Boys with disruptive brain disorder display a range of antisocial actions, from
persistent rule breaking to animal torture and pyromania. MRI brain scans of DBD
youths, taken as they play video games, show the physiological roots of their
antisocial actions. The troubled adolescents display reduced brain activity in
frontal-lobe areas that control behaviour, focus attention and govern other
functions critical to social interaction. Video-game neurology thus gives
science a window into the workings of a young offender's mind.
As well, video-game neurology has shed light on the normal brain. The technique
is being used to explore a subtle social function: human altruism. What makes
most of us trust, befriend and help one another? Why is violence, even toward
strangers, the exception rather than the rule? What motivates a Good Samaritan?

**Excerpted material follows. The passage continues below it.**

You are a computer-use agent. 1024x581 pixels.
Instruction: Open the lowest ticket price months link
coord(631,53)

Scientists at the Emory University Medical School recently took MRI brain scans
of 17 volunteers playing a video version of The Prisoner's Dilemma, a game that
gives players top rewards for betraying a colleague who trusts them. Players
receive a lesser award if they remain true to each other, and no reward at all
if they trust and are betrayed. Yet, despite the known benefits of leaving
someone else holding the bag, the most common outcome in The Prisoner's Dilemma
is mutual trust and co-operation.
Why? The Emory scientists' magnetic-resonance images point the way to an answer.

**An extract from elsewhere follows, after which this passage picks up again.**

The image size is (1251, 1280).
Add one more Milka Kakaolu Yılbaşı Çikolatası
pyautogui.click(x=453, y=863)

They show increased activity in the game-players' nucleus accumbens,
ventromedial frontal cortex, orbitofrontal cortex, caudate nucleus and rostral
anterior cingulate cortex. All these areas assess various action options, and
choose those that maximize reward. Some of these rewards are material, but some
are not. Social co-operation, the Emory scientists concluded, intrinsically
pleases us. It switches on a "reward circuit" that is hardwired into the human
brain.
Next, the scientists want to use video-game neurology to discover the cerebral
mechanisms of drug addition and other antisocial behaviours. They think that the
behaviours may stem from improper regulation of impulses, or a flawed assessment
of social reward.
The implications are clear. First, the normal brain's natural state may be not
conflict but co-operation. Second, most sociopathy may be the product of a
malfunctioning brain. And third, perhaps it's time for society to curtail
whatever games change functioning brains into malfunctioning ones.
William Illsey Atkinson is a North Vancouver science writer.